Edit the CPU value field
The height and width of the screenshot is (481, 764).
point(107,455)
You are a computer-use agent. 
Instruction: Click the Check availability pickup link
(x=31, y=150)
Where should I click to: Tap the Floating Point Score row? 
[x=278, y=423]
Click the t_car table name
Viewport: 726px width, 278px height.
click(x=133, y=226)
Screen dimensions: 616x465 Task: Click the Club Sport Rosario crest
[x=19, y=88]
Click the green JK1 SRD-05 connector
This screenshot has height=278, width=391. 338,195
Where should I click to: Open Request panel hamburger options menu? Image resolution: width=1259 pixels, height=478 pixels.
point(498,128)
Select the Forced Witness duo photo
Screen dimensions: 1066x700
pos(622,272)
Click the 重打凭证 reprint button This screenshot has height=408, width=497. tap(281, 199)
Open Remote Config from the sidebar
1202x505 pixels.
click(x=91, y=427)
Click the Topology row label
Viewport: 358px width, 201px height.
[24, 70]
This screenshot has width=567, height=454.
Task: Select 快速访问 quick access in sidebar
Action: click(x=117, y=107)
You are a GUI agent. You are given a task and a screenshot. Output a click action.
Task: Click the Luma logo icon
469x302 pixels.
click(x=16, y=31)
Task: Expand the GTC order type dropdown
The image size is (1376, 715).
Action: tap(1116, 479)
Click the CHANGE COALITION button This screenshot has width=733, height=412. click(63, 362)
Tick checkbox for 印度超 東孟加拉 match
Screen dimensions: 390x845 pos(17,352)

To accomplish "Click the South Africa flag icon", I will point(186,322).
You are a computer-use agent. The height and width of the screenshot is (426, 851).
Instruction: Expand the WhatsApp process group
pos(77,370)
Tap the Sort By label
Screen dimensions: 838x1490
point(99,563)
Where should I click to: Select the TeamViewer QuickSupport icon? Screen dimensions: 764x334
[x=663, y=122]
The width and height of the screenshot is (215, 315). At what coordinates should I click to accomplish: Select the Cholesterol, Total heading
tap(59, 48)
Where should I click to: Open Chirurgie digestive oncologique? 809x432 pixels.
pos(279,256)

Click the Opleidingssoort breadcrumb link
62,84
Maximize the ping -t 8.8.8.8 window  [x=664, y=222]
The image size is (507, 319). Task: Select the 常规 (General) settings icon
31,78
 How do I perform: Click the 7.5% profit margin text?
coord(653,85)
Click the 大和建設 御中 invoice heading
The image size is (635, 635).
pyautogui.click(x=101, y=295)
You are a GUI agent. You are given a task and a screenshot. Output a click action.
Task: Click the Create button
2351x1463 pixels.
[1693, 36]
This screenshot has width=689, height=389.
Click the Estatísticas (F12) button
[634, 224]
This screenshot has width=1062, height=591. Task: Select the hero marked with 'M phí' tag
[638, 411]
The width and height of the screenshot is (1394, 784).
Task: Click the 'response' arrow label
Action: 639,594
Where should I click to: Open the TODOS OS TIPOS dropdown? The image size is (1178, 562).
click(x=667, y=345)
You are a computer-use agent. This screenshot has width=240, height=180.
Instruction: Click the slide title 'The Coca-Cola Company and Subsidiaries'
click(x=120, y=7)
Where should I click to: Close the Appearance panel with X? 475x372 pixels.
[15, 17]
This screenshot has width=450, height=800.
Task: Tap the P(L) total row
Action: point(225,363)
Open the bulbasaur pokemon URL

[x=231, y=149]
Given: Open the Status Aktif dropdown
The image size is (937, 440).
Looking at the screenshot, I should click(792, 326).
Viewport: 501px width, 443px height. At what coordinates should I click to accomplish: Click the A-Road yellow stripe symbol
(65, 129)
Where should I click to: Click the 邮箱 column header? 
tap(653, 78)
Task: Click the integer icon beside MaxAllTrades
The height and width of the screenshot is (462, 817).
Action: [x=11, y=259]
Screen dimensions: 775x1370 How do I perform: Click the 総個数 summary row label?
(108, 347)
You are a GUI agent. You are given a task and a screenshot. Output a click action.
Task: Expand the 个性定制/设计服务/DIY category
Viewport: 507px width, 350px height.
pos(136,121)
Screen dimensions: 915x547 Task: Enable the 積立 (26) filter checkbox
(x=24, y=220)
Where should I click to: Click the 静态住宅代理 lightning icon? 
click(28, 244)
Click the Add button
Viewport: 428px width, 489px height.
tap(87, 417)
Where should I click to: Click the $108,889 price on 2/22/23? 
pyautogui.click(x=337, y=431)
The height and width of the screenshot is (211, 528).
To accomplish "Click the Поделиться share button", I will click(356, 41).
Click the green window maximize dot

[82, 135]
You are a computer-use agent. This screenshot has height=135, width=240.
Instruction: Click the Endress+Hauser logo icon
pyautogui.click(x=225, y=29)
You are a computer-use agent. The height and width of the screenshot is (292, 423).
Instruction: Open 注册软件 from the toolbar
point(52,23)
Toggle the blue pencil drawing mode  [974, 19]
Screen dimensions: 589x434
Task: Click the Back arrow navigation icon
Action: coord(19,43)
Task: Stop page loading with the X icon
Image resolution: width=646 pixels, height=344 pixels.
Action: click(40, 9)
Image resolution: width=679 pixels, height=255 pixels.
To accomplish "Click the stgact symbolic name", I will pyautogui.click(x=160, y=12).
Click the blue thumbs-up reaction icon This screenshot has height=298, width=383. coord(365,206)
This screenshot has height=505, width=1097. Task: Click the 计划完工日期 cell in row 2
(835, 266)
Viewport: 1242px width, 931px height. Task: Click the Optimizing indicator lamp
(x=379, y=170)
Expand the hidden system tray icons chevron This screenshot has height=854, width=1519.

- _DIRECTIVE_
Reproduce the listing word for word, from its first line through the line containing "[x=278, y=423]", with both of those lines included.

- _CORRECT RESULT_
Edit the CPU value field
The height and width of the screenshot is (481, 764).
point(107,455)
You are a computer-use agent. 
Instruction: Click the Check availability pickup link
(x=31, y=150)
Where should I click to: Tap the Floating Point Score row? 
[x=278, y=423]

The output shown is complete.